In 1973-74 the economy cratered after the US was taken off the Gold Standard, and the dollar began to depreciate. Since oil is priced in dollars, a dollar decline caused oil producers to receive less per barrel than if a stable currency had been maintained.

Since Fed Chairman Ben Bernanke is ignoring the policy of a stable dollar, and focusing his attention on bailing out Wall Street, we have to live with a 1970's style inflation rate. No, not the made up rate reported to us by the watered down CPI data, I'm talking about the "real" inflation rate.

So, do I think we are lied to about inflation? Yes, and I think we are lied to about much more than that.

Here's the bottom-line; and the heck with everything else, Wall Street investment banks will be bailed out before anyone else. It's just that simple. Wall Street runs Washington, and Washington hires powerful Wall Streeter's to make sure the investment banks remain untouchable.

In recent years, many of these powerful Wall Street lapdogs have used their power to repeal the Glass-Steagall Act, which separated the activities of banks and securities brokers. Now look at the mess we're in.

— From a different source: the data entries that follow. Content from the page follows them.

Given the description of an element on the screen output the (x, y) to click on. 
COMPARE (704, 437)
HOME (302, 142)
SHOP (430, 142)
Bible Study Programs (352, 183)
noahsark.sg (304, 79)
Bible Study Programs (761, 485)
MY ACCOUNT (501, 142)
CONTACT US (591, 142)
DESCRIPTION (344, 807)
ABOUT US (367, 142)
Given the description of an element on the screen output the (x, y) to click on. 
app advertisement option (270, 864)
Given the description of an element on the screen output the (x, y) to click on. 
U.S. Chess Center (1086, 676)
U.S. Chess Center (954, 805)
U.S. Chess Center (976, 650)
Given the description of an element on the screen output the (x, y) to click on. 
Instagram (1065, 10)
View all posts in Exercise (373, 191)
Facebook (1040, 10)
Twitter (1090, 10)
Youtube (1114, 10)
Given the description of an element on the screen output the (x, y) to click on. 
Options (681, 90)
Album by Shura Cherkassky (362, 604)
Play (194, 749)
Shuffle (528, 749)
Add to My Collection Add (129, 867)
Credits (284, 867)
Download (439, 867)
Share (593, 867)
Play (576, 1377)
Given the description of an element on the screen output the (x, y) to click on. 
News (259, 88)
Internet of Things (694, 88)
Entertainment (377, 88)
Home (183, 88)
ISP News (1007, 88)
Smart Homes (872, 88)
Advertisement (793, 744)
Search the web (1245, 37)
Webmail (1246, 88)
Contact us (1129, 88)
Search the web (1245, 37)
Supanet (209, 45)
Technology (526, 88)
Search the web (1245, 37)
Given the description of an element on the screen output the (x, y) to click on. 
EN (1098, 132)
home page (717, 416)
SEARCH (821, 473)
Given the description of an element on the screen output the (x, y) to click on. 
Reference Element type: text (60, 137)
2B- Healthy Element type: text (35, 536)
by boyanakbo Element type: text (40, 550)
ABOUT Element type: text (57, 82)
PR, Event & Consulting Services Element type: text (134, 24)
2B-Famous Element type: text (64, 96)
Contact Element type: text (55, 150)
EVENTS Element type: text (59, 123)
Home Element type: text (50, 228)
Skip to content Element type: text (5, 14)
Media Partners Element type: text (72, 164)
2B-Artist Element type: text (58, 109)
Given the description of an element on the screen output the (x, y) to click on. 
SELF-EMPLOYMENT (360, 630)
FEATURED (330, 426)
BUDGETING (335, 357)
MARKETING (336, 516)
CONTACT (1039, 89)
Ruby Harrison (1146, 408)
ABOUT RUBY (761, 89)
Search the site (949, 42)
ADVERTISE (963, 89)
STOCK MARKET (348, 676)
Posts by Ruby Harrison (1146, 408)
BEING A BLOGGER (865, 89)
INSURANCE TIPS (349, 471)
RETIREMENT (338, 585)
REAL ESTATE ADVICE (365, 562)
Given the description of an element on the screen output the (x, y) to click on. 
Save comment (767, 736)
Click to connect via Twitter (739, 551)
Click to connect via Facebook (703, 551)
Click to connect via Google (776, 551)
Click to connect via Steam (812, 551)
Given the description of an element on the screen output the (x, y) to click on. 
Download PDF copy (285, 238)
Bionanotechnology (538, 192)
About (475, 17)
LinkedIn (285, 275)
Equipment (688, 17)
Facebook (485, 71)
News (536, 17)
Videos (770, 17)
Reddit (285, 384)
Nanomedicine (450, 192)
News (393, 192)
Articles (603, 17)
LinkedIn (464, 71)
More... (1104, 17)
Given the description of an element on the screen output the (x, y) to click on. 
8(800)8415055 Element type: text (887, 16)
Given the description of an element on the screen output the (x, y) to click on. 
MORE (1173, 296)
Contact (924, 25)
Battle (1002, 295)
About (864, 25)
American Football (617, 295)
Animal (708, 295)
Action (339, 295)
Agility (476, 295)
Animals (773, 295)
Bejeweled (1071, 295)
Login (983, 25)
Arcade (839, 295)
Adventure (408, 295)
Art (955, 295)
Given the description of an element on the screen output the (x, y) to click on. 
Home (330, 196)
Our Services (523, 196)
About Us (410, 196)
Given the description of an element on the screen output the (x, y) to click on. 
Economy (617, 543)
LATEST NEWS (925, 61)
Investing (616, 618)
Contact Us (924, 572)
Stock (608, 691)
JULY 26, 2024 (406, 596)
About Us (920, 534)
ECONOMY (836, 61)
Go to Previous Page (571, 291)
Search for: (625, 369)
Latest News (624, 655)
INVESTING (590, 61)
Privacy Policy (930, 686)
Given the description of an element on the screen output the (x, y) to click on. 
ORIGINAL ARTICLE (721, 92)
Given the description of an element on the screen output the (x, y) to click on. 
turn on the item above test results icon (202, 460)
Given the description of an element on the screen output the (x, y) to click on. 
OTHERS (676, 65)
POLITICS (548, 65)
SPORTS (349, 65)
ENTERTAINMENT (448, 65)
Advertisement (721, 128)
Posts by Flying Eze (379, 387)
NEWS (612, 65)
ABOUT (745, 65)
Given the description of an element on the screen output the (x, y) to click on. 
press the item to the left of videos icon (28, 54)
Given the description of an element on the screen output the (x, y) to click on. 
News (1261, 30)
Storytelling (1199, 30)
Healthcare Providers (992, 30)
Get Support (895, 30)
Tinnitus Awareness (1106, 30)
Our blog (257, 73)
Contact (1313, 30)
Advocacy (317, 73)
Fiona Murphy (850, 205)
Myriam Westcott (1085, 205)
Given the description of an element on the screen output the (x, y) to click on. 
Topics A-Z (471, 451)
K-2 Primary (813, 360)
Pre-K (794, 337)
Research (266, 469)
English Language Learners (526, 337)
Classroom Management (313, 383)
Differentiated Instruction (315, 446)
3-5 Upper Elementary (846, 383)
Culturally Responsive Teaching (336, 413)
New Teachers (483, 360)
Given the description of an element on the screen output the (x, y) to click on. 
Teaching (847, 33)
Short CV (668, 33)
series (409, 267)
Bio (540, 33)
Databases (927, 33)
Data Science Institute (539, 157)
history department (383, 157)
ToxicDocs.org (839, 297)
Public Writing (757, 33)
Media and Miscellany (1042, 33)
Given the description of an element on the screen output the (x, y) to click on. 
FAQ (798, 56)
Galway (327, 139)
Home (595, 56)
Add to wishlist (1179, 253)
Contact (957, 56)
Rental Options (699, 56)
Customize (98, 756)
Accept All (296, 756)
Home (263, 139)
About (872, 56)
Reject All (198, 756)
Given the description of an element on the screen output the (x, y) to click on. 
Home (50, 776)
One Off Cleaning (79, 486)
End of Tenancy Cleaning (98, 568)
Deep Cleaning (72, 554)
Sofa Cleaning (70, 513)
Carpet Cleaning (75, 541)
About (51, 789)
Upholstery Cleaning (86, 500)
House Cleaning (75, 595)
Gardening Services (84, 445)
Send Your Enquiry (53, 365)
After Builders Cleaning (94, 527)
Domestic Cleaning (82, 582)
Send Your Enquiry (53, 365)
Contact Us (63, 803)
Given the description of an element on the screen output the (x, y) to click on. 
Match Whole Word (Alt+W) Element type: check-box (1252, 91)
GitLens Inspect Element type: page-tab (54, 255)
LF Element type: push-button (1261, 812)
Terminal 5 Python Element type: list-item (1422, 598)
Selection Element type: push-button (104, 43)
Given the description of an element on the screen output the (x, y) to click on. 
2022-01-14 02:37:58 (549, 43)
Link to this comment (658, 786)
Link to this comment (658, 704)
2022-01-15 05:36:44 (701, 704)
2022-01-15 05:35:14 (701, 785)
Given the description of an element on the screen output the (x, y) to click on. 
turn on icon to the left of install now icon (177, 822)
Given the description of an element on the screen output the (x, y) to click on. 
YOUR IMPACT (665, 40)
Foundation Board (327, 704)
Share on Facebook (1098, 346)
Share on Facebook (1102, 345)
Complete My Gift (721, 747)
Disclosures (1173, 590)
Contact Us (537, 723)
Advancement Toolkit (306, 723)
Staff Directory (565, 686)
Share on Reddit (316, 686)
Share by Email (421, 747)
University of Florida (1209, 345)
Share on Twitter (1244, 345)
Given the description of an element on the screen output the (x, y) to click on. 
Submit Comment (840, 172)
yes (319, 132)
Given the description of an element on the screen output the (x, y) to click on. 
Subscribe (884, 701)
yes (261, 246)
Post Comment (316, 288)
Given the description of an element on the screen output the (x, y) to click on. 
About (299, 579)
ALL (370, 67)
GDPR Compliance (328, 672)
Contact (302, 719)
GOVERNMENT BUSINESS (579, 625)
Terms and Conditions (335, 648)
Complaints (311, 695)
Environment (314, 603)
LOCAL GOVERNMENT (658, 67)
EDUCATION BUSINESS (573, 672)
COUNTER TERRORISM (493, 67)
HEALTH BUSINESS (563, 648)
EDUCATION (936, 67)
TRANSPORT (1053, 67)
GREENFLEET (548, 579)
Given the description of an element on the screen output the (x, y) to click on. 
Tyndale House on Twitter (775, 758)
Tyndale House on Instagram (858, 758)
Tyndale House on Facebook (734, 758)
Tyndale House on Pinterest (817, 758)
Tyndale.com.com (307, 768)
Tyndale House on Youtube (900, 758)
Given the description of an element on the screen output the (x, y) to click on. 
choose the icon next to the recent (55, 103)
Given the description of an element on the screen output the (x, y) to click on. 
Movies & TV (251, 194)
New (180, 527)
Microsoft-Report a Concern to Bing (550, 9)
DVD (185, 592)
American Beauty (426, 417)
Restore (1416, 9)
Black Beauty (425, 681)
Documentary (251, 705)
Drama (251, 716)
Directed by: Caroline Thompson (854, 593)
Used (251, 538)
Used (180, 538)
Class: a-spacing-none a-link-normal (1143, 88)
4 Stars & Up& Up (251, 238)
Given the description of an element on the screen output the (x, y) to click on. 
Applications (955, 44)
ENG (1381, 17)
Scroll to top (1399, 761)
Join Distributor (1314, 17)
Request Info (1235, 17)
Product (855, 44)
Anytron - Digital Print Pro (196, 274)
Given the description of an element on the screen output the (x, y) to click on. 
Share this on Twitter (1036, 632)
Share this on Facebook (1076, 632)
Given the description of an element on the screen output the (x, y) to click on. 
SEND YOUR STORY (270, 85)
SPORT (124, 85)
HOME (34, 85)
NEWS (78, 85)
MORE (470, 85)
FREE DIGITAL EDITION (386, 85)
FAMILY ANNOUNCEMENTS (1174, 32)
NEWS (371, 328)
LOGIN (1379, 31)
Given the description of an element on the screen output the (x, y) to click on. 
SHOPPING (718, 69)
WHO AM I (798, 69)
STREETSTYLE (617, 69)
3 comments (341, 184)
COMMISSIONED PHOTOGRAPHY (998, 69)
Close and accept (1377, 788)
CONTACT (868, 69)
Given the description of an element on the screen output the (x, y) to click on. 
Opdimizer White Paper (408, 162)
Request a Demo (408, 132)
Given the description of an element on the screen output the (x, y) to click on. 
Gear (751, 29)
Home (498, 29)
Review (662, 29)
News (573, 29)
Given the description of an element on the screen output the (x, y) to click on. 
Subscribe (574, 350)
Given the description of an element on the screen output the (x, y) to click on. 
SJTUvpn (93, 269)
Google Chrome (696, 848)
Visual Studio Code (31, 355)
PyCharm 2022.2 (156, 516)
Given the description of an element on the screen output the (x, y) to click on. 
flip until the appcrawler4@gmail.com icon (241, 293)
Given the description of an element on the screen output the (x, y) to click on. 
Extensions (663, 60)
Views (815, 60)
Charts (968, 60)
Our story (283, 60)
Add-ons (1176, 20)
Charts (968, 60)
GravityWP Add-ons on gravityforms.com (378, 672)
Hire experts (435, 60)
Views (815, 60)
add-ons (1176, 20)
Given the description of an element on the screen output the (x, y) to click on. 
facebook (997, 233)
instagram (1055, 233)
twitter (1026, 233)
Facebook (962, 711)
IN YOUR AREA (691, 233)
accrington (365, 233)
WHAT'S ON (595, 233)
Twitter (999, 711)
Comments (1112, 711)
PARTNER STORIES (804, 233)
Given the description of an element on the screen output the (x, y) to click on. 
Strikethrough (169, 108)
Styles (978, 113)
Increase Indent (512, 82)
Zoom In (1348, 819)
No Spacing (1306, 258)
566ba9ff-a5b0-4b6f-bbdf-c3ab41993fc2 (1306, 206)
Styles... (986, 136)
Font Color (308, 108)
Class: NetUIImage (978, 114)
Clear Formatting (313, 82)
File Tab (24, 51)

Here are a few names of Wall Streeter's that hold or held jobs in Washington;

Bill Simon- Former Secretary of the Treasury- R. Nixon 74-77 (senior partner in charge of the Government and Municipal Bond departments at Salomon Brothers).

Donald Regan- Former Secretary of the Treasury- R. Reagan 81-85 (Chairman and CEO-Merrill Lynch).

Robert Rubin- Former Secretary of the Treasury- B. Clinton (Vice Chairman and Co-Chief Operating Officer- Goldman Sachs, Chairman of Citigroup)

John W. Snow- Former Secretary of the Treasury-G.W. Bush (Cerberus Capital Management- Hedge Fund).

Henry Paulson- Secretary of the Treasury-G.W. Bush (Chairman and Chief Executive Officer of Goldman Sachs)

Bill Donaldson- Former chairman of the Securities and Exchange Commission- G.W. Bush (Donaldson Lufkin & Jenrette & former chairman of the New York Stock Exchange)

One of the reasons I am buying the financials right now is I am naive enough to believe that Wall Street will always take care of their own first.

Disclaimer—This is for informational purposes only and is in no way a solicitation or an offer to sell securities. I am a registered investment advisor, but only provide solicited advice to clients of our firm in states where we are registered or where an exemption or exclusion from such registration exists. nothing on this website should be interpreted to state or imply that past results are any indication of future performance. carefully assess your own risk tolerance and goals before investing.